We were arrested recently in reading the Chronicles of the Kings of Judah, to find that it was not in youth that these kings who did right in the sight of the Lord went astray and turned their backs upon their God, but in middle life and old age.
Passing over the pathetic history of Solomon's decline, from which he does not seem to have recovered, we come to ASA, the son of Abijah (2 Chr. 14). He began his reign well, and showed much zeal in the removal of idolatry from the land, and made the law of the Lord God of their fathers the law of the land; so he prospered and his enemies were defeated, and he enjoyed a long peace. But after thirty-six years of the goodness of God to him in this respect, he turned from Him, and preferred the help of Ben-hadad of Damascus against his foes, to the arm of the Lord. Moreover, he persecuted God's prophet who pointed out his folly, and oppressed the people of God. During the last five years of his life he was afflicted by an "exceeding great" disease in his feet, which was but an outward evidence of the inward moral condition which had caused his departure from God.
JEHOSHAPHAT began well, and, indeed, to the end he maintained a tender conscience, and so the Lord was with him. Yet he joined hands with God's enemy, Ahab, and it would seem that his object in doing so was to make a suitable marriage for his son Jehoram. This act brought forth a harvest of sorrow for Judah.
JOASH did that which was right in the sight of the Lord in his tender years, and so long as Jehoiada, the priest, lived. But when that faithful counsellor was removed he fell a prey to the flattery of his princes, allowed them to bring back groves and idols; he slew Zachariah, the son of his old friend when he bore witness to the truth, and finally died by the hands of his own servants.
AMAZIAH did right in the sight of the Lord, but not with a perfect heart, at the beginning of his reign, but in the end he worshipped the gods of Edom and would not listen to God's prophets. "Now, after the time that Amaziah did turn away from following the Lord, they made a conspiracy against him in Jerusalem … and slew him" (2 Chr. 25:27).
UZZIAH was sixteen years old when he began to reign, and he did that which was right in the sight of the Lord, and he sought God, and He made him to prosper.

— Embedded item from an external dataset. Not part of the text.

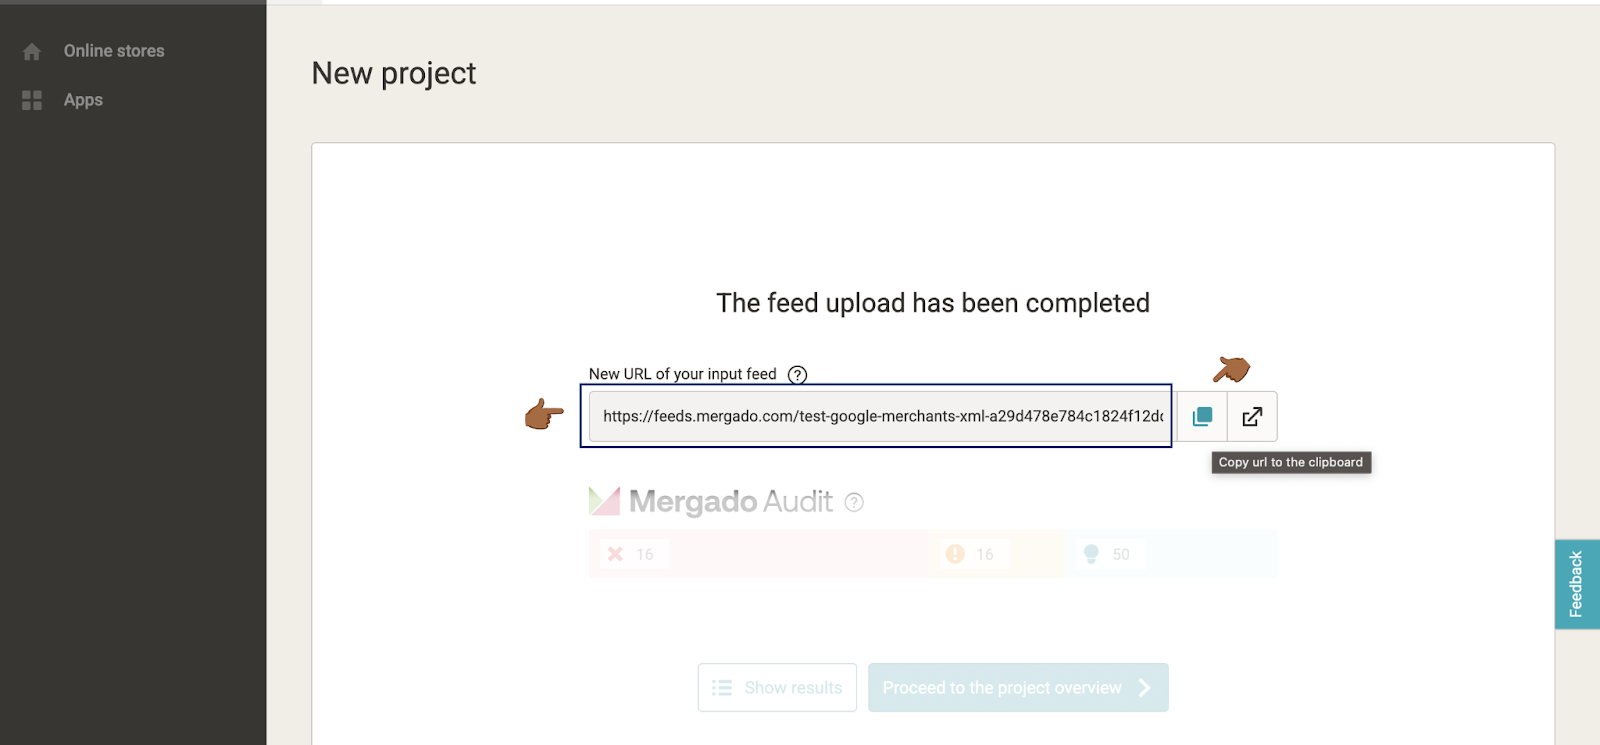Open the Feedback side tab
The image size is (1600, 745).
coord(1577,584)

But in his old age his heart was lifted up, to his destruction, and in his presumptuous pride he transgressed against the Lord God, and died a leper, in his sixty-ninth year.

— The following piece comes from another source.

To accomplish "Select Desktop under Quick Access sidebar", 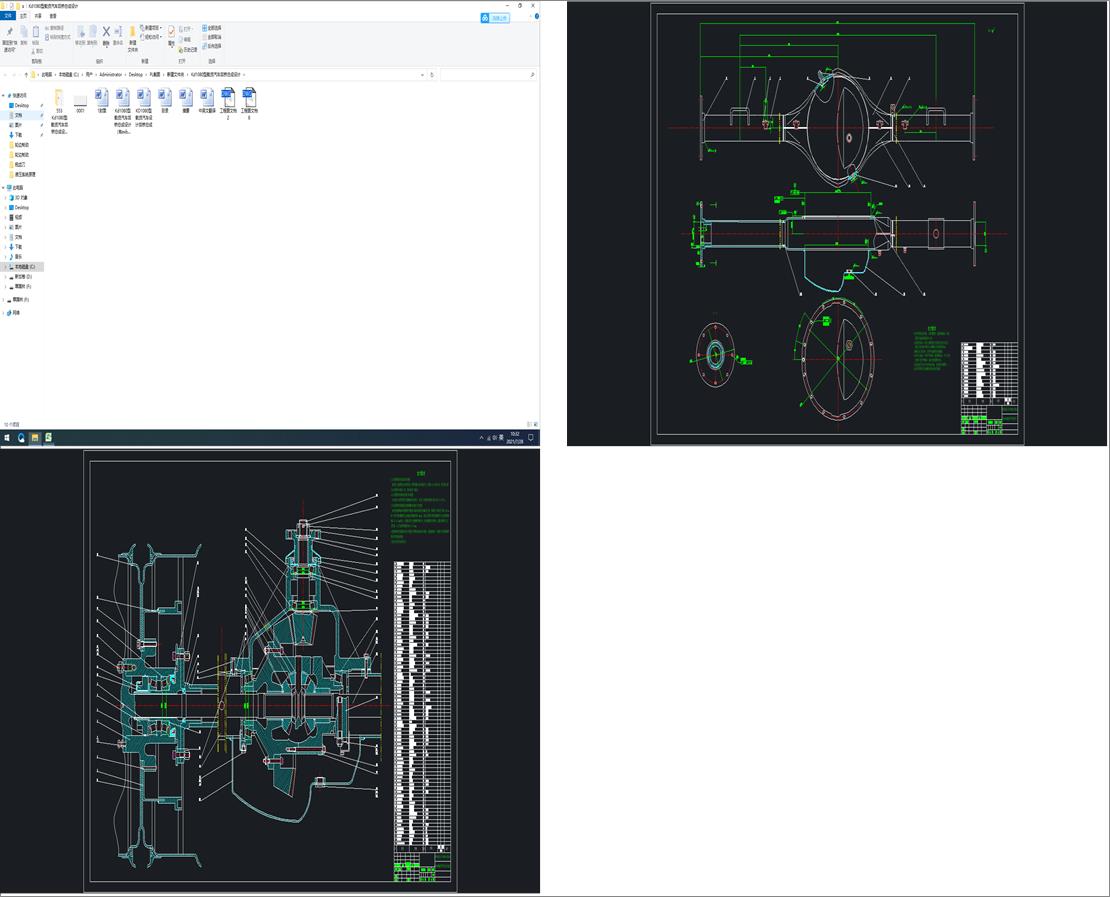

HEZEKIAH was one of the most noble of Judah's kings, and was wonderfully helped of God in all his ways, but in his later years "he rendered not again according to the benefit done to him; for his heart was lifted up; therefore there was wrath upon him" (Chr. 32:25).
JOSIAH was eight years old when he began to reign; and full of instruction and encouragement is the record of his godly ways, but after thirty years he refused to listen to the voice of God, by Necho, and was slain.
These things are written for our learning, and the failure of these seven kings of Judah should teach us that none are safe, no matter what their experience of God's goodness may have been, unless they continue in dependence upon Himself.
Biblical knowledge and spiritual experiences become a snare if the heart is lifted up because of them, and if the soul is not kept in the sense of its own nothingness, and the need of constant grace from God. It was to the Ephesian church, after forty years' experience of the richest spiritual knowledge and blessing, that the Lord had to complain: "Thou hast left thy first love." May God preserve those who are growing older in spiritual experiences from pride of heart, and keep them in exercise of soul and energy of faith for His glory, and the blessing of those who are younger in the faith.